18 Setembro 2023
Da reunião de Jeddah ao encontro com o cardeal Zuppi, o novo protagonismo diplomático de Pequim toma forma. Uma viragem gradual com o objetivo de reduzir a instabilidade internacional e conter os danos sofridos pela economia.
A reportagem é de Gianluca Modolo e Iacopo Scaramuzzi, publicada por La Repubblica, 16-09-2023.
Mestre na arte da paciência.
Mas muito ansioso, apesar de todos os difíceis equilíbrios que deve ter em conta, que uma solução para o conflito na Ucrânia possa agora ser alcançada. Desde o início da guerra até hoje, a China mudou lentamente a sua posição, reequilibrou os seus tons e ações, ao mesmo tempo que continuou a ostentar publicamente a sua relação com Moscou, mudando pouco a pouco a sua trajetória. A reunião de Jeddah, há um mês e meio, é disso testemunho. E filtra-se contra a luz mesmo agora, depois de ter recebido o enviado do Papa, o cardeal Matteo Zuppi, em Pequim.
"Uma discussão franca" com Li Hui, o homem de Xi responsável pelo dossiê, "com uma importante troca de pontos de vista também sobre as perspectivas para o futuro", disse Zuppi à Tv2000. Conversas muito significativas dado o contexto: a China e a Santa Sé não mantêm relações diplomáticas e não faltam divergências sobre as nomeações dos bispos.
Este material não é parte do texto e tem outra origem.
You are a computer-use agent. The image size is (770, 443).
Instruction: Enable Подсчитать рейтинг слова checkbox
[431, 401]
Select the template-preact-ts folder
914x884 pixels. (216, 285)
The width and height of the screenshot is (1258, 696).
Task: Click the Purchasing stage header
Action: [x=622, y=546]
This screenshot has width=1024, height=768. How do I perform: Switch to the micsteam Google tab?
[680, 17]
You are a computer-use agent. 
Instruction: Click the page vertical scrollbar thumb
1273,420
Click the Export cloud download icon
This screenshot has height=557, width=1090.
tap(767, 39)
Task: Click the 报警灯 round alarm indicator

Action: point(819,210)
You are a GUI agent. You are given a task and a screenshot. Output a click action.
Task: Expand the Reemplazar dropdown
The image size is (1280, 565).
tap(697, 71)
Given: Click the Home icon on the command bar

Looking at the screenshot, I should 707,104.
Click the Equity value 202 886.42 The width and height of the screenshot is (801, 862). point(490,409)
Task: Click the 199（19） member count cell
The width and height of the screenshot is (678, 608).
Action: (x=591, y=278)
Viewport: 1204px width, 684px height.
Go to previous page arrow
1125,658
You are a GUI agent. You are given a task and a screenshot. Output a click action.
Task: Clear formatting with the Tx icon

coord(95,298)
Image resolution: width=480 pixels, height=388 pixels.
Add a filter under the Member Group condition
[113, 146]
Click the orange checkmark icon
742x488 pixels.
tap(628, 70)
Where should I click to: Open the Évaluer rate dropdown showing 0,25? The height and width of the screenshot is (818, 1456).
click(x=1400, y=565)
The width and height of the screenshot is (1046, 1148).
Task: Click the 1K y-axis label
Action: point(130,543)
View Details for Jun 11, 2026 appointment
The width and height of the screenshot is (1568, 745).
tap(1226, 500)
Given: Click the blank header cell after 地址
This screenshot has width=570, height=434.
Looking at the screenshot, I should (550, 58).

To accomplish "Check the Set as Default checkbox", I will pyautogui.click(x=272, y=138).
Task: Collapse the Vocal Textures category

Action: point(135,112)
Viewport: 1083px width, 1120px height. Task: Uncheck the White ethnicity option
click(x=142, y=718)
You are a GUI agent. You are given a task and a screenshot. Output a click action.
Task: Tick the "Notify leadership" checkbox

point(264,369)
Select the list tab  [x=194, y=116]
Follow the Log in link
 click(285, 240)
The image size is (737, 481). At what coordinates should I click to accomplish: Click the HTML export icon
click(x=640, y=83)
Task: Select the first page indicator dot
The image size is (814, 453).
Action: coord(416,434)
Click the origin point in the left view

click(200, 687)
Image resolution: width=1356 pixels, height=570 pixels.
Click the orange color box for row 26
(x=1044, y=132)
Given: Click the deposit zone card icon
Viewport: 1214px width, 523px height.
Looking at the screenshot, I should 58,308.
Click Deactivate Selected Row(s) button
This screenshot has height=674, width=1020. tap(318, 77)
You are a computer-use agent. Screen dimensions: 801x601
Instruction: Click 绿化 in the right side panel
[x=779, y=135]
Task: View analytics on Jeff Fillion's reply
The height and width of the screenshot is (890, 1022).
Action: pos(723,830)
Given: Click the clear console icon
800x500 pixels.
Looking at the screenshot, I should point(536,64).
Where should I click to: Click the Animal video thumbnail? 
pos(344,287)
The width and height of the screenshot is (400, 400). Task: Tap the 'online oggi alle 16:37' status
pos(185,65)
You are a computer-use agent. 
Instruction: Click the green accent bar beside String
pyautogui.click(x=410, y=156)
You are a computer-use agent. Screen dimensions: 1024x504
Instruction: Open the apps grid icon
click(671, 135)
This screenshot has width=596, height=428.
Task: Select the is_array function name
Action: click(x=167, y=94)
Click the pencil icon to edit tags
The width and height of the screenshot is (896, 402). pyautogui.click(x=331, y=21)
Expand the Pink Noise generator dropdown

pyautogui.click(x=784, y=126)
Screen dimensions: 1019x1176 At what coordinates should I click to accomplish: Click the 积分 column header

Todos os intervenientes trabalham para mediar um cessar-fogo que conduza a negociações. Exercício diplomático cujo sucesso ou fracasso será determinado pelas condições no terreno. No entanto, todos compreendem que até às eleições presidenciais russas, em meados de março, Putin não pode nem quer discutir estas questões (apesar do habitual balé de declarações de ontem, quando disse que "nunca recusou negociações sobre a Ucrânia: se o outro lado quer, ele aceitará"). Washington, por sua vez, pressiona para que seja encontrada uma saída antes das eleições presidenciais dos EUA em novembro de 2024. Para Pequim, ter aceitado receber o enviado do Papa foi importante por vários motivos: porque sempre se sente lisonjeado quando alguém o procura; porque tem interesse em projetar uma imagem de país responsável, portador de paz e em busca de uma solução negociada, para reduzir aquela linha de ruptura entre Ocidente e Oriente que se alarga perigosamente. Com uma economia em apuros, Pequim sabe que precisa regressar para relações mais saudáveis.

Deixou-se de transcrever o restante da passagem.